1; Youre practicing from too far away. I dont know if you were just doing that for the sake of the video, but he couldnt hit you let alone hurt you. If he throws a quick jab from that range, you can decide how youre going to walk all over him for being someone whos highly trained in the art of missing.
2; Your block in your first application looks like a more flowy relaxed version of the outer block im used to. You seem to be trying to close him up, where i try to open people up or get to an offset through my own movement rather than theirs. Not too bad.
3; So, you made a drill about doing an upward wrist strike, as oppose to the countless other things you could do which would permit more and better followups?
4; Youre practicing statically. Fights (i presume this is for fighting) are dynamic, moving affairs. This might not be so easy when the other person is moving (Ok, it wouldnt be easy at all).
5; He isnt resisting. If he threw those two punches, and you blocked them thusly, he should be in the process of throwing a third punch, or grabbing onto you, all the while moving forward and trying to drive you back. The elbow and head manipulation you tried would be a good way of getting hooked over your left shoulder whilst your left arm is busy trying to do technical stuff.
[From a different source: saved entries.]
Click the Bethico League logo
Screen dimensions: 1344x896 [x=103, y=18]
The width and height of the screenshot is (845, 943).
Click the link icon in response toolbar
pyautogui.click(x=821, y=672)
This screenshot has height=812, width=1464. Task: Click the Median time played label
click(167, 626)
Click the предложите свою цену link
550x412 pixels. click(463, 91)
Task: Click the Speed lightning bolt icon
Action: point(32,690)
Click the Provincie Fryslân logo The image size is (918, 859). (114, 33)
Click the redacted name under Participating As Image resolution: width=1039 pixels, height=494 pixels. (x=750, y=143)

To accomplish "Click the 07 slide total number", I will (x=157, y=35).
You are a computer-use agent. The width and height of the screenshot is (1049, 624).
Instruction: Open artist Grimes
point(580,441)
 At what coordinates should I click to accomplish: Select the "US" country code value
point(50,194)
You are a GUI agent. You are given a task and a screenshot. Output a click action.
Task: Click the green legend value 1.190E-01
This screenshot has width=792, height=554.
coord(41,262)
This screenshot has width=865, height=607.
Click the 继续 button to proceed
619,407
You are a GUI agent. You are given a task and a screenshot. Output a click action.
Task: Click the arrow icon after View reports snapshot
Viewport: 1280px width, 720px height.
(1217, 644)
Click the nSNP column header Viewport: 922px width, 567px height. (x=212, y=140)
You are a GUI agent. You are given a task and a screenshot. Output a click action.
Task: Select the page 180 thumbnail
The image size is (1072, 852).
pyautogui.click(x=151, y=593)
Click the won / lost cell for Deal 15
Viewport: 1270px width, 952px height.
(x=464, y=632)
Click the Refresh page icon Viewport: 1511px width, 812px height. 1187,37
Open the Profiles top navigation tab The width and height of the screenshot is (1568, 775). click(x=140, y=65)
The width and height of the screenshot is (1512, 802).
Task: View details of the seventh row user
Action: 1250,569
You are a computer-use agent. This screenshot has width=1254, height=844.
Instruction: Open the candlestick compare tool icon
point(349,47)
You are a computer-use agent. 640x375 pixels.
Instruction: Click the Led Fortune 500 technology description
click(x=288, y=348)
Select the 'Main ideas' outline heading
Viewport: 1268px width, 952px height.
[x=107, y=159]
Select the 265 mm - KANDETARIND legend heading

To be clear, i actually agree with the block. Im questioning the followup. Certain things work at certain ranges. Most Bunkai are done from a range where you can touch them with the tip of your elbow without leaning in or reaching - Just raising your arm up, bent 90 degrees. Youre working from medium range, where leverage isnt as effective.

6; The second block seems a bit far fetched. Considering that you need to identify the attack, choose your defense, unfreeze, and react, i doubt youd have time to reach across your body and do anything.
7; Strikes dont flow - At least not like in app 2. You cant block a punch then strike in with an elbow. That works in theory, but in practice, if the other guy seriously took the time to care, and didnt just thwack you with his left hand, since he can throw successive punches, you wouldnt have even seen the second punch coming. Youve moved in with your only means of defense on that side at that range indisposed trying to hit him with a not-very-forceful elbow. It certainly wont work in as a takedown.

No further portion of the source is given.